Word for word, write out all of the entries that follow.

##### Data provided #####

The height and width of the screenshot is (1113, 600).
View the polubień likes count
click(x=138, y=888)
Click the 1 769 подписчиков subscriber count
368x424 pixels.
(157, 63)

#####

## Answer space
The height and width of the screenshot is (1113, 600).
View the polubień likes count
click(x=138, y=888)
Click the 1 769 подписчиков subscriber count
368x424 pixels.
(157, 63)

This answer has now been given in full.